I’m one of those classified by sociologists as a Baby Boomer. That’s my generation. We’re the ones who grew up reveling in the exploits of our fathers being the heroes of World War Two. My own step-father served as a Marine in the Pacific from 1944-46. I still have his picture taken of him in his “Alphas,” the wool-green uniform with corporal stripes on the sleeve. It’s one of my proudest pictures.
The “Greatest Generation” accomplished more good for the freedom of the world than even they could have known. Three despotic nations, Germany, Italy and Japan, formed an unholy alliance to rule the world. They had the military muscle to make it happen, and to enslave the rest of the free world. In my studies of WWII and the battles fought, I never cease to be amazed at the determination of the American people, and in particular, the American fighting man. The Army and the Marine Corps developed amphibious assault, a technique relatively untested prior to the island campaigns through the Pacific.
In June 1940, the British Army found itself backed against the English Channel near Dunkirk, facing annihilation by a relentless German Army that was giddy in believing they were eliminating their toughest opponent.
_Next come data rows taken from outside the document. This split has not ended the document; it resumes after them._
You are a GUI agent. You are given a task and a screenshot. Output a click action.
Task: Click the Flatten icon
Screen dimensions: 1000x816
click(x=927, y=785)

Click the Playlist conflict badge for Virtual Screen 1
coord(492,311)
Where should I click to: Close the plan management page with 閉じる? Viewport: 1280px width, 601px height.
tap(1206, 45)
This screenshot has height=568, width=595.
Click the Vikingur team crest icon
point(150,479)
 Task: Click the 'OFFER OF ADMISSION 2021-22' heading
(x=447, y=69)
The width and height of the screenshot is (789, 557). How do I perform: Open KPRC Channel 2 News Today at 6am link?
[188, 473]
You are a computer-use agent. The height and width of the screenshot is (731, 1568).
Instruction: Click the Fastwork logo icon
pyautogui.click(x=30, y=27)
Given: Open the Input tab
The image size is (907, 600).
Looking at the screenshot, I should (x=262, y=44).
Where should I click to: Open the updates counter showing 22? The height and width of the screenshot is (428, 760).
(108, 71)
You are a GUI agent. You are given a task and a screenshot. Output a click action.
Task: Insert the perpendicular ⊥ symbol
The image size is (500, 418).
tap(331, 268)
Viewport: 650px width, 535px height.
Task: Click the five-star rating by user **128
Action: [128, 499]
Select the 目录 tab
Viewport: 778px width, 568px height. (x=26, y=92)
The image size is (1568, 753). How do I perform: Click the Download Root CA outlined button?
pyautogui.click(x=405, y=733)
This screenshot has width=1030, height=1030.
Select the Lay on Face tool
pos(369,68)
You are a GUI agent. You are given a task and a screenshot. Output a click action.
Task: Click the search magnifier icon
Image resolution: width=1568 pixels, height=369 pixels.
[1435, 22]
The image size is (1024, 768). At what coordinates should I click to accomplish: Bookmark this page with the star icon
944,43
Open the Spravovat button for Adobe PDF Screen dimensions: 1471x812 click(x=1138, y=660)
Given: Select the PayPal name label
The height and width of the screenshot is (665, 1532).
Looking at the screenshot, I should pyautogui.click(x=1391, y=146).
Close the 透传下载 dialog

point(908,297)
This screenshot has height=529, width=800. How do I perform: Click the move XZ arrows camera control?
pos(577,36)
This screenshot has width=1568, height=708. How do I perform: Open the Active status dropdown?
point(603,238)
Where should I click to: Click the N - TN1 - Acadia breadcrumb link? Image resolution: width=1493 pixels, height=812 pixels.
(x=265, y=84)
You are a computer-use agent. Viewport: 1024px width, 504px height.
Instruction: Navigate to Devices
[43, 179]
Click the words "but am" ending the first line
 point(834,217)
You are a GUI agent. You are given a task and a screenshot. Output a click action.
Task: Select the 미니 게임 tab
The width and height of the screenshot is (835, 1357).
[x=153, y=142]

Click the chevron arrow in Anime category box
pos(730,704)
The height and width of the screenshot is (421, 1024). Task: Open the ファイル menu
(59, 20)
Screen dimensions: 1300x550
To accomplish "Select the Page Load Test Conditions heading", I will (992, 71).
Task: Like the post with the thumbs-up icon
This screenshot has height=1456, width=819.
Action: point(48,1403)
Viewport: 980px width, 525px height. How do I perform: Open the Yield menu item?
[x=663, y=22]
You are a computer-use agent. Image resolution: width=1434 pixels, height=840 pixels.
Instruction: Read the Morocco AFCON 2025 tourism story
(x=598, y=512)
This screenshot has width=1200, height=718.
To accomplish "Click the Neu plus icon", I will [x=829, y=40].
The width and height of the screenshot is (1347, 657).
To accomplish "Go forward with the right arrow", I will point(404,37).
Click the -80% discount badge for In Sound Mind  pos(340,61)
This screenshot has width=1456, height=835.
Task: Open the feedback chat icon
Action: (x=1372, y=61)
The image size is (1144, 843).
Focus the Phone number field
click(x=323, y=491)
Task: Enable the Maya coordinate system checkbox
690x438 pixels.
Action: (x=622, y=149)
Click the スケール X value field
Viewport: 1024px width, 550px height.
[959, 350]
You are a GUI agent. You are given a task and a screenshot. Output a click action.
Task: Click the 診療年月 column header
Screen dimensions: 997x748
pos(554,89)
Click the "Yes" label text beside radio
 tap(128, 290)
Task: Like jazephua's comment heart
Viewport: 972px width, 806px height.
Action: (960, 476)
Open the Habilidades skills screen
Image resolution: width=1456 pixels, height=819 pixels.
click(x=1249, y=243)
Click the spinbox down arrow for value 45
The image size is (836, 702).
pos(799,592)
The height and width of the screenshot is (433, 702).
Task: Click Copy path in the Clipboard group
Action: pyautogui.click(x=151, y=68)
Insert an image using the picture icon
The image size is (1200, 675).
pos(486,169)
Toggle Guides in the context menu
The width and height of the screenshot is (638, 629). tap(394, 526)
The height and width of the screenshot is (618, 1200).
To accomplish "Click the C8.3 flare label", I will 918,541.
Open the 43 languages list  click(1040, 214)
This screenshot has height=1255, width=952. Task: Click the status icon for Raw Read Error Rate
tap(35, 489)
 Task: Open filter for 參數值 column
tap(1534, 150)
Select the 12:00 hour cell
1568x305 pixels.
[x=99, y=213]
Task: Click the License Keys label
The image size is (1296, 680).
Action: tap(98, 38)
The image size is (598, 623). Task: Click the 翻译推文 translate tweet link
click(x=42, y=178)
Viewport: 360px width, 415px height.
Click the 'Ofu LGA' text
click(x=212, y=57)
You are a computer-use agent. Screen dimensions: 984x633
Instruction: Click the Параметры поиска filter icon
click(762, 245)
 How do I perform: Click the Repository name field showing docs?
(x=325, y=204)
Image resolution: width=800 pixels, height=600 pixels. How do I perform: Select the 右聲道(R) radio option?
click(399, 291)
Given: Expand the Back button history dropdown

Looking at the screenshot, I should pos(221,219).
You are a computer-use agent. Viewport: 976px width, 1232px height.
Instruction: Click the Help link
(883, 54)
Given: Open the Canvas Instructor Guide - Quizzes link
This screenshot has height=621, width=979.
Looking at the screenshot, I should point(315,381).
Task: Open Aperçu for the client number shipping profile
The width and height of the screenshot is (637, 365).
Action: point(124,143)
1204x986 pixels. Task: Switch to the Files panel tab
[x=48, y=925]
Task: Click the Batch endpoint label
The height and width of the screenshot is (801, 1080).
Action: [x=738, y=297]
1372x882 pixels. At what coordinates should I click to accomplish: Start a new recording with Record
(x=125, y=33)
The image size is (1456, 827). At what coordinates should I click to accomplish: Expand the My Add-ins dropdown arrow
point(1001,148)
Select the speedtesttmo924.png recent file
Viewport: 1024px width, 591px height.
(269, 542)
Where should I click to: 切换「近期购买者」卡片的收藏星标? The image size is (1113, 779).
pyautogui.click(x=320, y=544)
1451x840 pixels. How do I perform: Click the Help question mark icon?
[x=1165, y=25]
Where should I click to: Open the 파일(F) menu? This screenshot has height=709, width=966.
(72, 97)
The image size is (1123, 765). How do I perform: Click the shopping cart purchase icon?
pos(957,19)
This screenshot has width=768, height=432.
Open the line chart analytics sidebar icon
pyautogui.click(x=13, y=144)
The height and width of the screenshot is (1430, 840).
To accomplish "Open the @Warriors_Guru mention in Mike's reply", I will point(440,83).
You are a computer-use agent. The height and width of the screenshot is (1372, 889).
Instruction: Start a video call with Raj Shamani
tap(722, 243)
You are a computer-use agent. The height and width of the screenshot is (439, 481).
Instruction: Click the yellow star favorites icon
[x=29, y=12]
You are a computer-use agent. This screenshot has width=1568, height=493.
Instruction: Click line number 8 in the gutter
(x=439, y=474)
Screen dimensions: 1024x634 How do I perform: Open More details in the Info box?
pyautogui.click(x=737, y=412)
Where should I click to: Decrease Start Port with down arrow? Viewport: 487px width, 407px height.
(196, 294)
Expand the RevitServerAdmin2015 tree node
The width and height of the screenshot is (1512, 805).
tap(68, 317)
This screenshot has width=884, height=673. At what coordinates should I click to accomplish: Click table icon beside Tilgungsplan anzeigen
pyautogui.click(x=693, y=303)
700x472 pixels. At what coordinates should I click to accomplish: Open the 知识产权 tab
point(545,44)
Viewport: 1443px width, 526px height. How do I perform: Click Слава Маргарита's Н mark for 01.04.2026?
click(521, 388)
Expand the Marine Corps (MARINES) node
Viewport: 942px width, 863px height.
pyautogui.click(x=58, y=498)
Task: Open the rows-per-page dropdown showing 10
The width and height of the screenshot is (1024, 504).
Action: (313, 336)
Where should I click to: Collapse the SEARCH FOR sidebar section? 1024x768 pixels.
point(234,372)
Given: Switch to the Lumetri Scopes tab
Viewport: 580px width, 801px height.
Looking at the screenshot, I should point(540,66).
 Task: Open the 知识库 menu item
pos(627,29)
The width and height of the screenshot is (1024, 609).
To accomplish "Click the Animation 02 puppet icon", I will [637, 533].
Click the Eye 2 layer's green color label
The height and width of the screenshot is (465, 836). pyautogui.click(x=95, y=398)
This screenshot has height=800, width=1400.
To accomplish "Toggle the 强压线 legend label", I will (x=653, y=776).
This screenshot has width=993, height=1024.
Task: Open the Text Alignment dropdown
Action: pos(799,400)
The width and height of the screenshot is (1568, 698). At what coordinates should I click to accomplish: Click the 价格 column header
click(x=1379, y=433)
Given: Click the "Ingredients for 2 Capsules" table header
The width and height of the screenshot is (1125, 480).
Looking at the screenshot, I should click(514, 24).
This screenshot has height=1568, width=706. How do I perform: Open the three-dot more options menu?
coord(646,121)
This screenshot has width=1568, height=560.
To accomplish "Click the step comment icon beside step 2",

The temerity of the British saved the day when ordinary citizens caballed together an unlikely flotilla of dinghies, yachts, and anything else that would float, sailing them across the Channel to rescue their beleaguered warriors who would live to fight another day.
As the Free World basked in the glory of freedom from fanatical rulers, a dark cloud emerged on the political horizon. The Soviet Union was rapidly becoming a world power. They controlled the eastern halves of Berlin and Germany. In the years following WWII, the Soviets moved against hapless Eastern European nations, gobbling them up in a fashion reminiscent of the Nazi take-over of the same region only a few years earlier.
Then the jet-age came into its own, allowing folks to cross the Atlantic in record time. Americans were on the move. Tourism became a booming industry. Close on the heels of the jet-age was the race-to-space. There were only two players in this: the USSR and the USA. Coupled with this was the ongoing weapons race. Each nation had a growing number of missiles, many carrying nuclear warheads, aimed at the other’s key national targets.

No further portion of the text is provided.